Abang Johari — man of the moment

If your actions inspire others to dream more, learn more, do more and become more, you are a leader.

—  John Quincy Adams, sixth US President

The bets are on! Can GPS do better in the 12th state election under the leadership of Chief Minister Datuk Patinggi Tan Sri Abang Johari Tun Openg?

I’m putting money on GPS, not because I have been a government supporter for 50 years, but I want to give the incumbent chief minister a chance to prove himself.

Many people continue to compare Abang Johari with his two famous predecessors Tun Pehin Sri Abdul Taib Mahmud and Pehin Sri Adenan Satem.

I met Abang Johari in the early 1980s and in 1990s, I had the opportunity to accompany him on numerous journeys into the interior when he was Minister of Penan Affairs.

In my travels, I came to understand the man as a reticent and somewhat reluctant politician.

He was never boastful like some politicians can be, and was in the mould of his gentleman father — the first governor of post-colonial Sarawak.

But don’t test his patience and underestimate him.

When he indicated that he might contest in Gedong, his detractors questioned his decision to move out from his state seat of Satok after 40 years.

He has developed Satok to what it is today. Kuching City North is now a role model.

In 1981, Abang Johari was given the task to develop Petra Jaya.

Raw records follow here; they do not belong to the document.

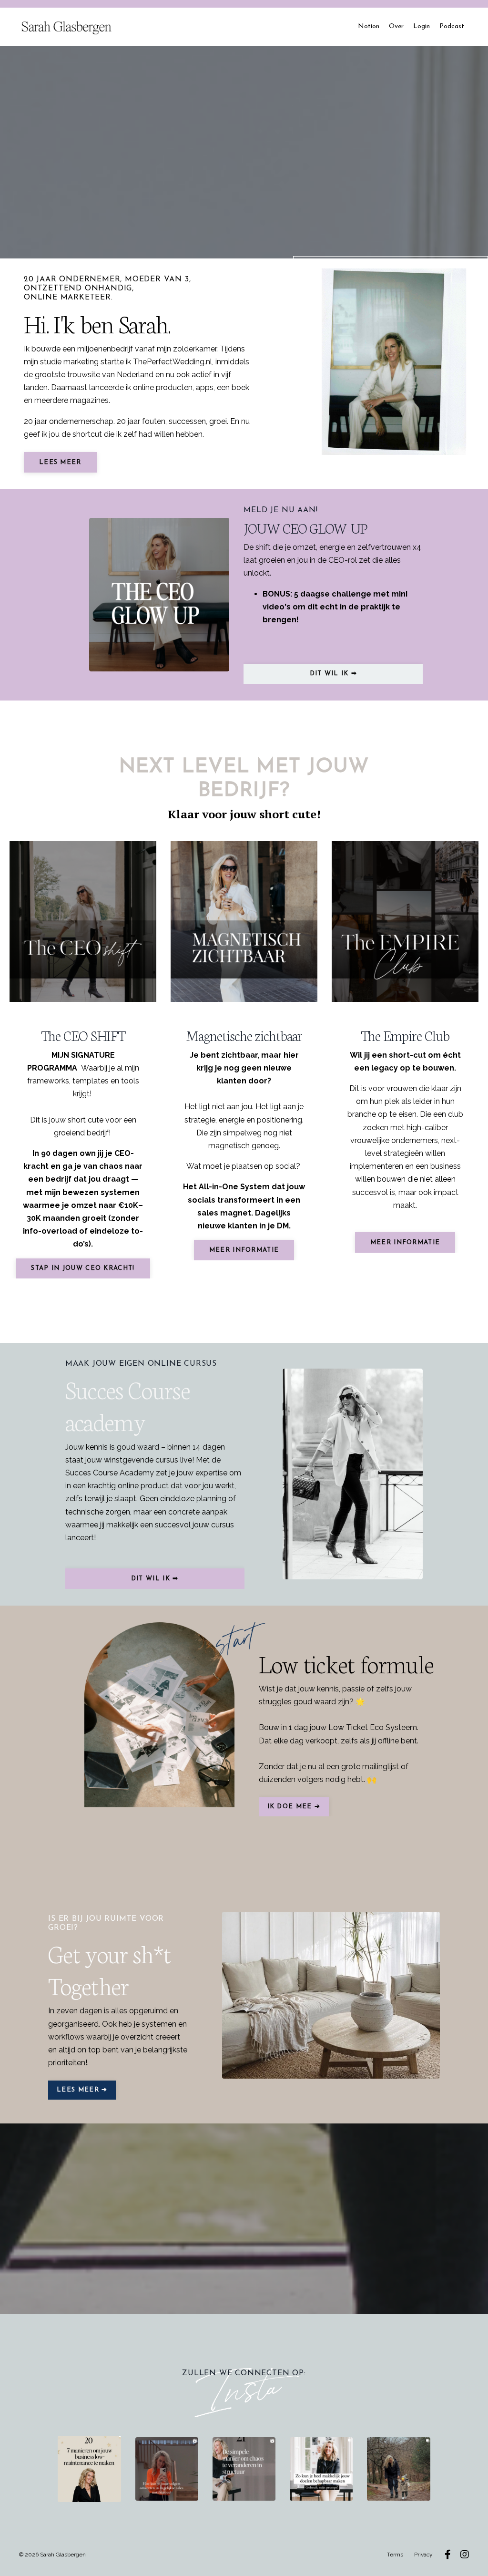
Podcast (451, 26)
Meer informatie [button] (244, 1250)
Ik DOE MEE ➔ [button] (294, 1806)
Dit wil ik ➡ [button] (333, 673)
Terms (395, 2554)
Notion (368, 26)
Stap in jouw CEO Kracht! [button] (82, 1268)
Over (396, 26)
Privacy (423, 2554)
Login (421, 26)
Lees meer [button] (60, 462)
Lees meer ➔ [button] (82, 2090)
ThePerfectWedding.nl (172, 361)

Today, Petra Jaya is the pride of the Kuching Malay community which revolves around Masjid Jamek — the State Mosque.

Petra Jaya also caters for the small Iban community at Siol Kandis.

But not long ago, it was a malaria-infested swamp forest and home to the jinn betendang — genies and naughty spirits.

Third chief minister of Sarawak Tun Abdul Rahman Yakub helped transform the landscape.

A bigger bridge was built across the Sarawak River, the Brooke era suspension bridge.

The north bank of the Sarawak River was where the Brunei sultanate built the Astana and ruled its Kingdom.

It was next to Fort Margherita — bastion of Malaysia’s elite Ranger Regiment and later Sarawak Police Field Force.

With the opening up of the north bank, there was development such as the Matang Troposcatter communications system with its streams carrying piped water to the city.

Needless to say, the infrastructure facilities and amenities have multiplied in new housing estates.

Today, the Damai peninsular, revolving around the ancient city of Santubong has become a world-famous location with its Rainforest Music Festival.

Petra Jaya is also the seat of Sarawak government — thanks to Tun Rahman who set up a Minangkabau style edifice in the 1970s.

When nephew Taib took over, a new Dewan Undangan Negeri (DUN) was built on the riverbank facing Kuching City South.

Abang Johari, who was born in Limbang on August 4, 1950, studied at Merpati Jepang Primary School, Kuching where aristocrat Malays sent their children.

After his Senior Cambridge at St Thomas’ in 1967, he went on to earn a masters’ degree from Henly college.

From the onset, he was always a people’s man and in early 70s was active in youth organisations.

A favourite of Chief Minister Tun Rahman, he helped establish the Sarawak United National Youth Organisation (Saberkas). 

It was Tun Rahman who persuaded the young man to join PBB, a component of the BN.

At the age of 27, he was appointed as PBB Youth chief and in 1981 became the assemblyman for Satok — the heartland of the Kuching Malay community.

It was Tun Rahman who persuaded him to take over from Datu Bandar Abang Abu Bakar, a founder member of Malaysia and an uncle.

Initially, Abang Johari declined the offer — he felt it was too heavy a burden to carry!

But his mother gently coerced him to accept the responsibility in true Malay tradition — that one must be courteous to always respect elders.

Abang Johari accepted the challenge and won by a handsome margin.

In 1982, Abang Johari was appointed as the principal political secretary to the new Chief Minister Tun Taib.

In 1984, he was Assistant Minister for Regional Development and Community Development and from 1987 until he was promoted.

He served in several portfolios as Minister of Industrial Development, Minister of Housing and urbanisation, Arts and Culture and Tourism.

In the last election in May 2016, Abang Johari was in the BN coalition that had a famous landslide victory of 72 out of the 82 contested seats.

Adenan promoted Abang Johari to the post of deputy chief minister after the election.

But as fate would have with it, Adenan died of a heart attack on January 11, 2017, and Abang Johari was again entrusted with great responsibilities.

On January 13, 2017, Abang Johari was sworn in Sarawak’s sixth minister!

Now all eyes are on the Man of the Moment!

The views expressed are those of the author and do not necessarily reflect the official policy or position of the New Sarawak Tribune.